Many areas within the vast neighborhood saw growth of more than 20 percent in those years. Now the East has about 79 percent as many addresses receiving mail as it did before Katrina — almost as high a proportion as Broadmoor.

Gray, who represents New Orleans East and the Lower 9th Ward, credited both government and market forces for the recent gains, citing the opening of the New Orleans East Hospital and a Wal-Mart Supercenter on Bullard Avenue last year as signs of the recovery.

Haunting emptiness

The Lower 9th Ward remains in a more embryonic stage, though Gray said he’s optimistic about its future.
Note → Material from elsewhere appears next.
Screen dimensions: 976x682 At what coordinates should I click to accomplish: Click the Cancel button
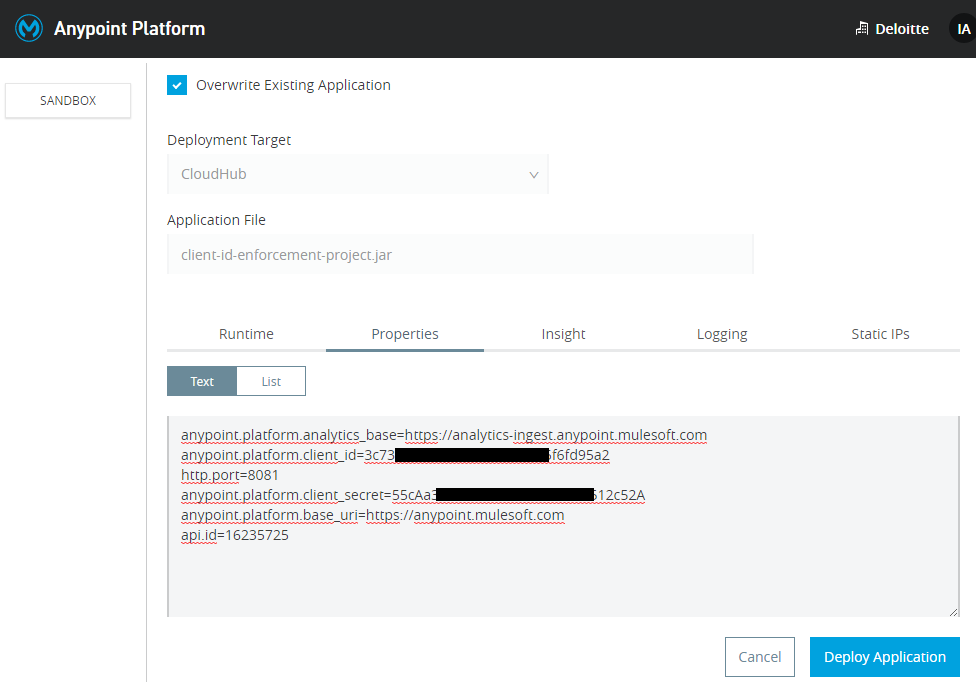point(759,657)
By 2010, fewer than 5,600 people had returned to the Lower 9, or about 28 percent of the pre-storm population. The section on the lake side of St. Claude Avenue has suffered the most, with only about a third as many households receiving mail in that area in 2015 as before the storm.

That’s left many blocks that appear to be little more than prairie. North Galvez Street, a major artery that is set to be repaired, is cracked and pitted with huge potholes and dotted with mounds of asphalt that would dwarf a speed bump.
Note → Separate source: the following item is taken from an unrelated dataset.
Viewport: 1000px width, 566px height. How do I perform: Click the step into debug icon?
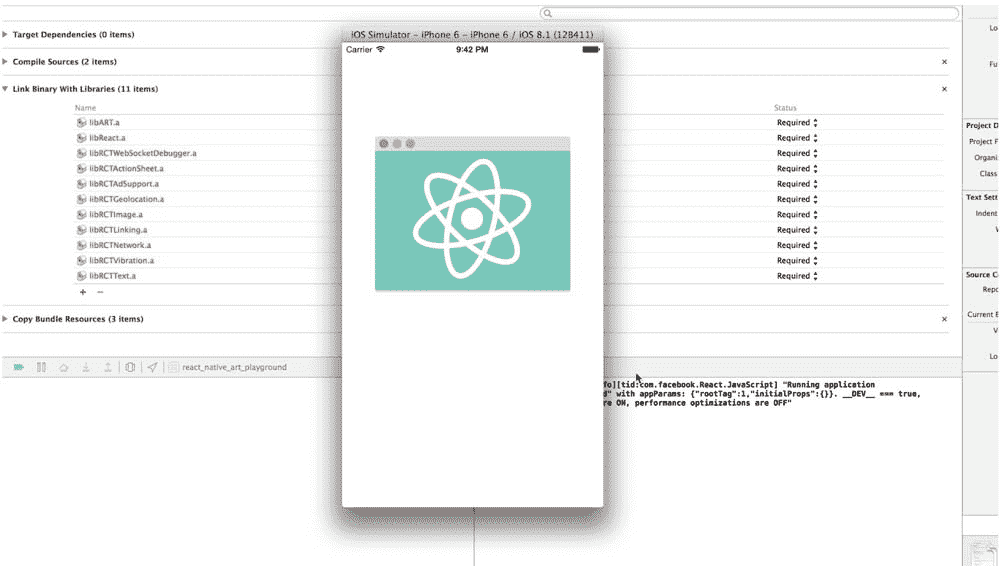(86, 367)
Around it, tall weeds have overtaken the lots, waving around the empty foundations of homes washed away. The view in many areas is uninterrupted for blocks; even the blighted buildings that remain as scars in other areas are absent, accentuating the haunting emptiness.
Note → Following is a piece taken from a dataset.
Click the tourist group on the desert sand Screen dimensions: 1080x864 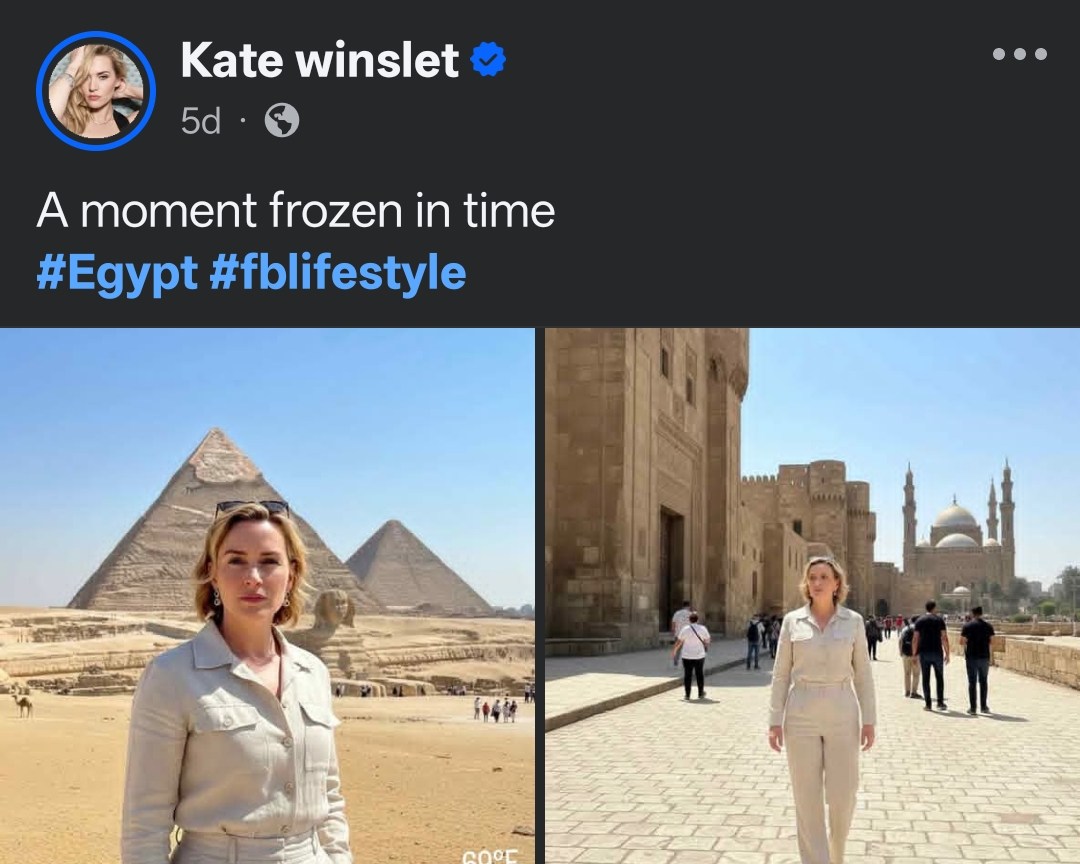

Even in more populated sections of Lower 9, the combination of overgrown vegetation and roads treacherously broken even by New Orleans standards gives an impression of desolation rather than recovery.

Some of the factors that made the Lower 9th Ward appear on paper to be a strong neighborhood have proven to be its greatest challenges after the storm.

For instance, it had a high homeownership rate, with many residents living in houses that their families had owned for generations.

But because the homes were paid off, there was no requirement they be insured. And the tangled heirship behind many of the houses meant that if insurance or Road Home money did come through, title problems could arise.

“It was a close-knit community that functioned really well, but all of a sudden the things that made it close-knit, mainly that those houses had been in the families for generations, made it hard to come back,” Gray said.

Kim Ford, a neighborhood activist, said a lack of rebuilding help and a dearth of jobs kept many members of the community from returning. City agencies haven’t done enough either, Ford said, adding that the New Orleans Redevelopment Authority needs to be more aggressive and that the streets are a disgrace.

“We’re still suffering and fighting to recover,” Ford said.

Which comes first?

As in other struggling areas, development in the Lower 9th Ward is something of a chicken-and-egg problem. Residents are understandably reluctant to move to an area that lacks businesses and amenities, but businesses won’t open until there’s a larger customer base.

Gray said the rebuilding of government infrastructure will help by providing amenities that encourage residents to come back. He pointed specifically to the Sanchez Recreation Center, which opened earlier this year; the Martin Luther King Jr. Charter School; and other projects, such as road paving and the construction of a new fire station.

“The infrastructure spending per capita in the Lower 9 equals or exceeds anywhere in the city,” he said.

In addition, Gray said, there have been discussions about commercial developments, including a possible grocery store, something the area has lacked since long before Katrina. While he said he couldn’t go into details, he said the next two years could see real growth.

“If you were studying the map of New Orleans trying to figure out what’s a good place to be, you’d think the Lower 9 would be high on your list,” Gray said, noting that it’s cheaper than options on the other side of the Industrial Canal. “I think people are going to look at it that way going forward.”